Build Your Own Second Brain: RAG-Powered Knowledge Tools That Never Leave Your Machine

Tags: #ai #python #rag #productivity

Every day, we generate an enormous volume of personal knowledge — research papers we read, journal entries we write, PDFs we annotate, news articles we bookmark. Most of this knowledge ends up scattered across folders, apps, and cloud services, never to be retrieved when we actually need it.

What if you could build AI-powered tools that understand your knowledge, answer questions about your documents, and run entirely on your local machine — no API keys, no cloud costs, no data leaving your laptop?

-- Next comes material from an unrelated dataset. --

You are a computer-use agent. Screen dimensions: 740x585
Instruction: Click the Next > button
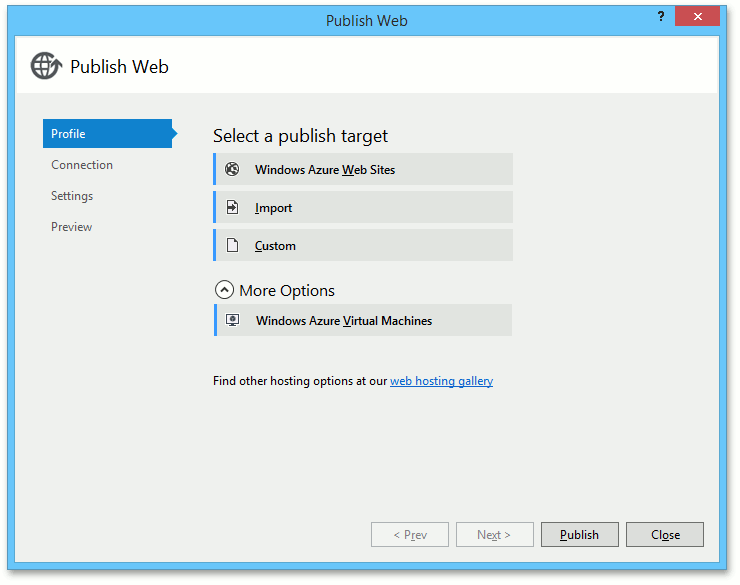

That is exactly what I have been building. Over the past several months, I have created a suite of open-source RAG (Retrieval-Augmented Generation) tools for personal knowledge management, all powered by local LLMs through Ollama. In this post, I will walk you through the RAG architecture patterns behind these tools, share working code, and explain why local-first AI is the future of personal productivity.

Why RAG? Why Local?

Large Language Models are powerful, but they have a fundamental limitation: they only know what they were trained on. Ask a vanilla LLM about your research notes from last Tuesday, and it will hallucinate an answer.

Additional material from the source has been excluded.